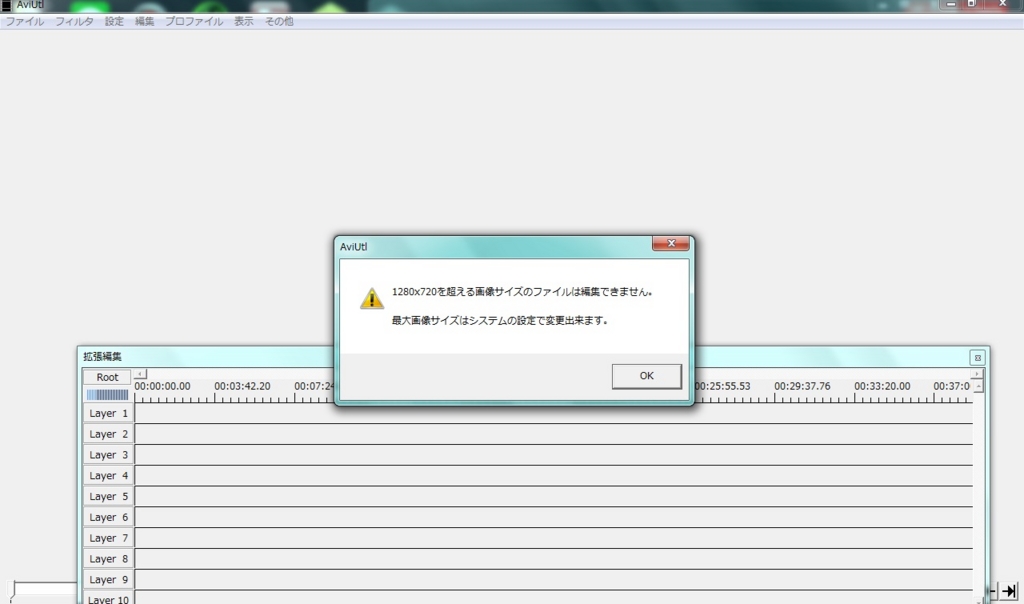1024x604 pixels.
Task: Click the AviUtl application icon in the title bar
Action: [7, 5]
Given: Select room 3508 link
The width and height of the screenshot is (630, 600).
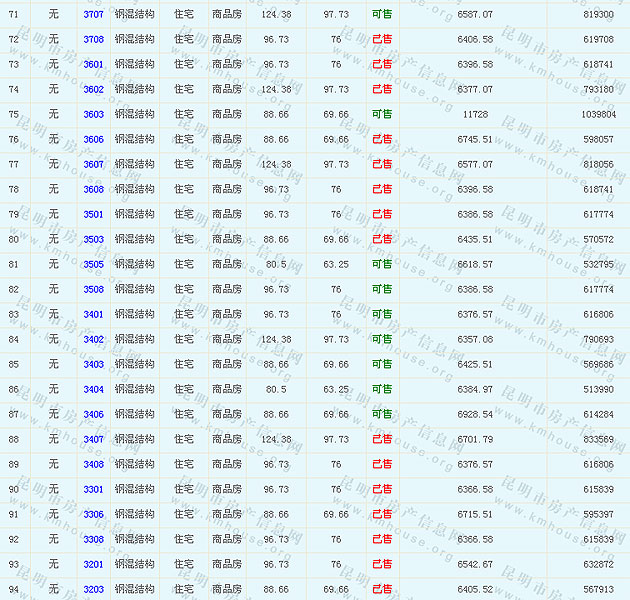Looking at the screenshot, I should 93,290.
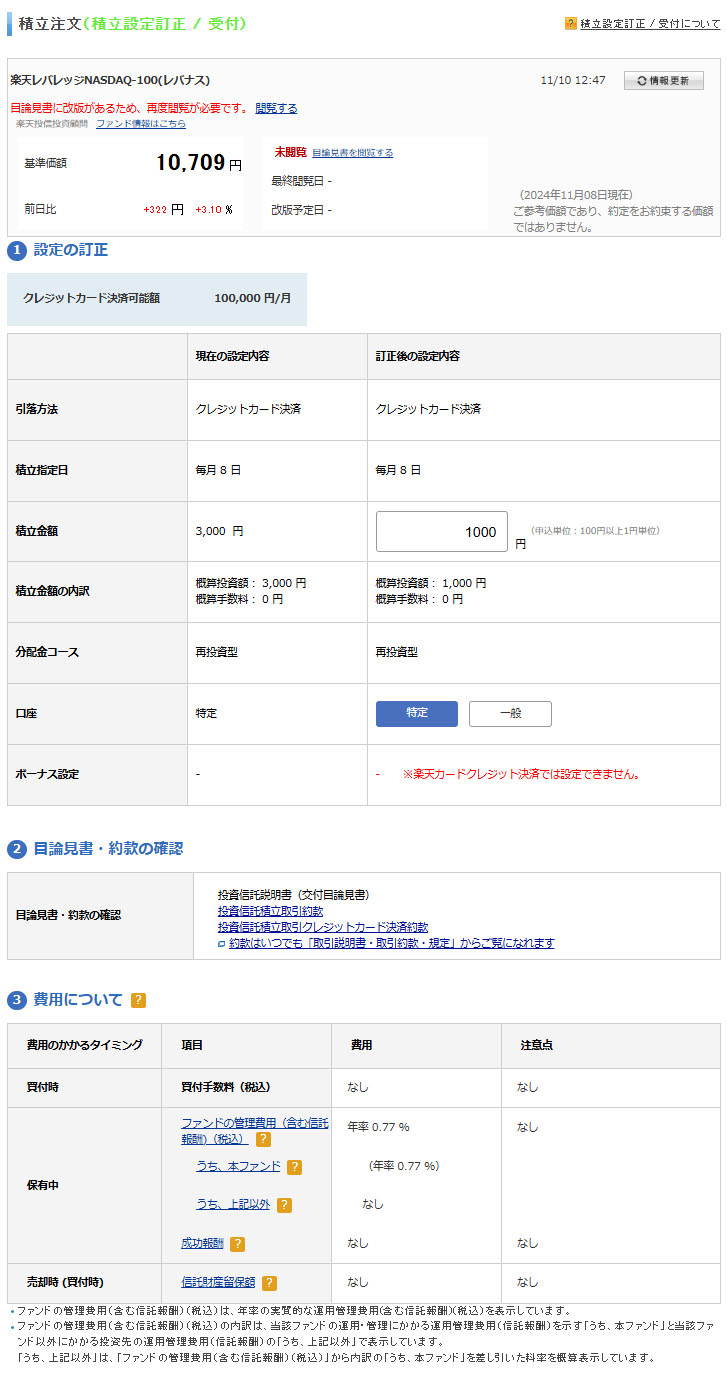Click help icon next to 信託財産留保額

(x=269, y=1283)
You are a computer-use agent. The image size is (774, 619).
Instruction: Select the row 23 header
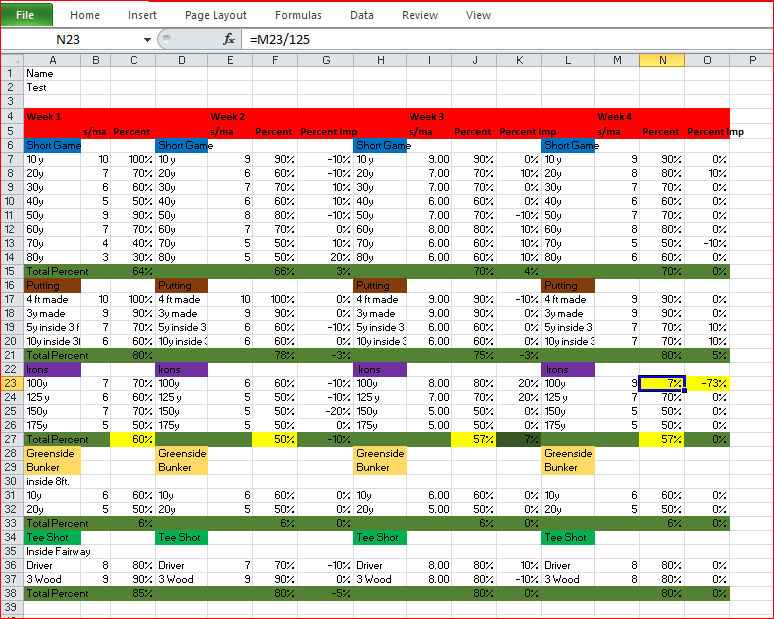(x=11, y=383)
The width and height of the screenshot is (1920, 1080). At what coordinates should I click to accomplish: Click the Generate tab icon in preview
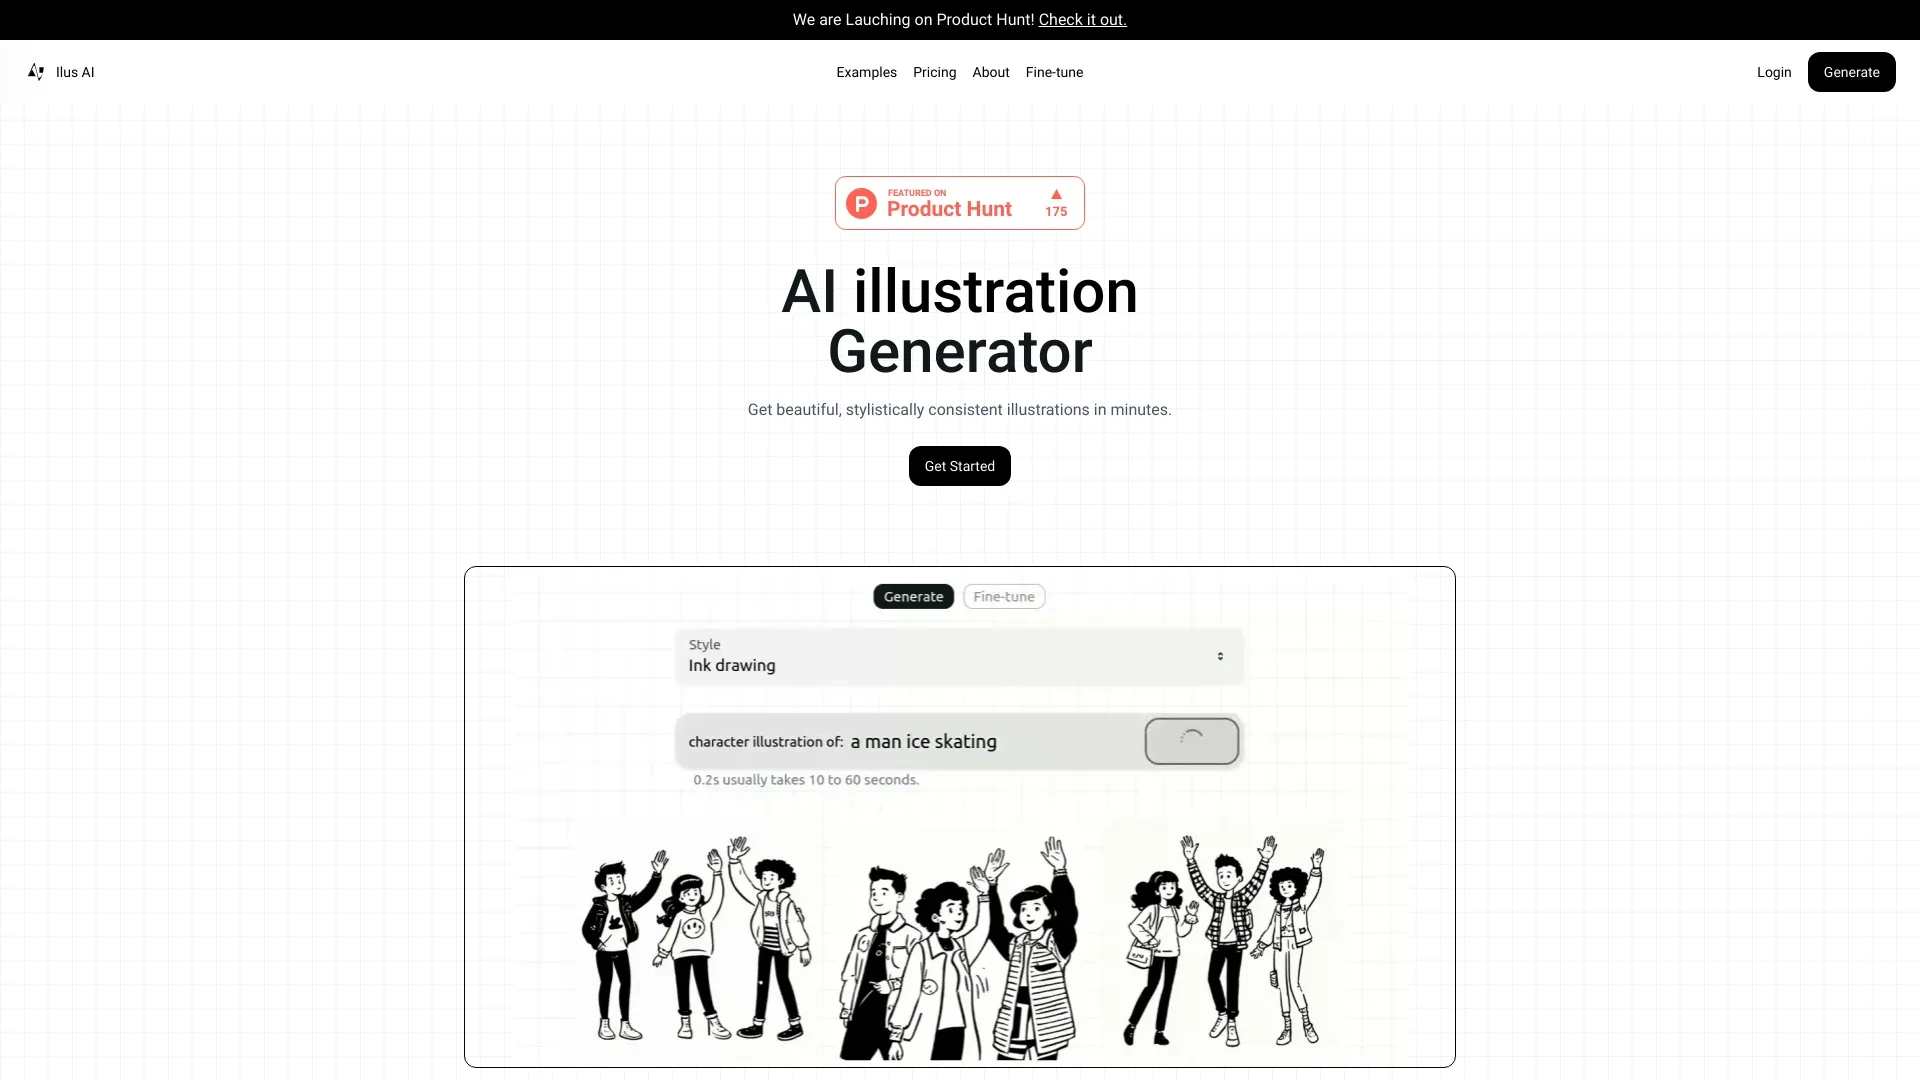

------------

■ WHAT TO WORK ON ■
Return the lines above verbatim, from the first to the last, and omit the pictures.

■ TASK RESPONSE ■
1024x604 pixels.
Task: Click the AviUtl application icon in the title bar
Action: [7, 5]
Given: Select room 3508 link
The width and height of the screenshot is (630, 600).
Looking at the screenshot, I should 93,290.
Click help icon next to 信託財産留保額

(x=269, y=1283)
You are a computer-use agent. The image size is (774, 619).
Instruction: Select the row 23 header
(x=11, y=383)
The width and height of the screenshot is (1920, 1080). At what coordinates should I click to accomplish: Click the Generate tab icon in preview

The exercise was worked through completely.